Post 1945 generation recalled emotionally-distant fathers, and vowed to do things differently

Out of this painstaking sifting of sources emerge a number of compelling themes and arguments. Whilst locating the origins of many attitudes and behaviours in the inter-war period, for King the 1950s stand as a pivotal decade in this history of fatherhood. This was the moment, she contends, when men’s identities as fathers came to dominate public and private narratives of masculinity. Drawing on recent work by Claire Langhamer and Jon Lawrence, King concurs that post-war affluence enabled working-class families to embrace an increasingly ‘home-centred’ existence in which relations between husbands and wives, and between parents and children, were democratised. This had particular meanings for fathers, who became increasingly ‘hands-on’ in their involvement in child care – changing nappies, pushing prams, playing games – and more ambitious for their children’s material welfare and educational mobility. Home-made toys, generous pocket-money and lovingly-chosen presents were a means of demonstrating paternal affection, whilst working-class fathers as much as their middle-class counterparts took an active part in nurturing sons and daughters’ aspirations for the future.

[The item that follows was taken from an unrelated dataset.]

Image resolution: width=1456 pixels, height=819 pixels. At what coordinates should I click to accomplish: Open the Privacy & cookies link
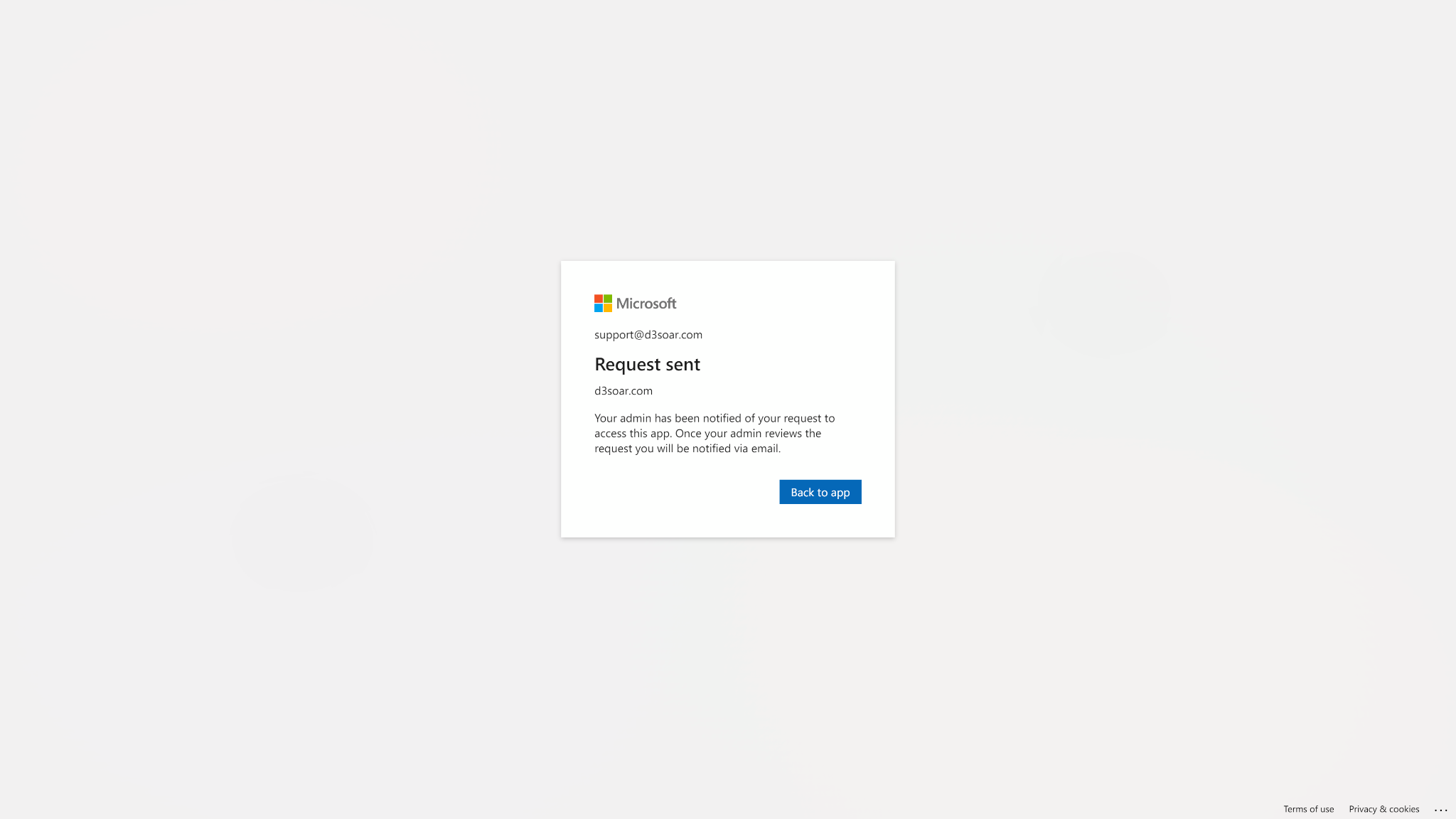[x=1383, y=809]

This closer bond between fathers and children was also reflected, as King shows, in a newfound emphasis on emotional intimacy, linked to the growing cultural resonance of mid-century of psychoanalytic ideas about childhood well-being. Whilst John Bowlby, Donald Winnicott and other childcare experts regarded the mother-infant relationship as fundamental, fathers were not wholly excluded from the emerging orthodoxy around children’s emotional needs. Men were encouraged to engage in ‘creative play’ as a means of ensuring growth of personality, whilst popular representations of fatherhood celebrated warm, physically-demonstrative and affectionate parenting styles. Oral testimonies add substance to King’s claim that these cultural prescriptions often validated or crystallised personal experiences and desires. The generation coming of age after 1945 recalled inter-war childhoods marked by emotionally-distant fathers, and vowed to do things differently with their own families. King offers some poignant human detail to illustrate this shift in sensibility, quoting moving testimonies from post-war children who remembered with fondness the feel and smell of their fathers’ bodies during cuddles or the rough and tumble of physical play.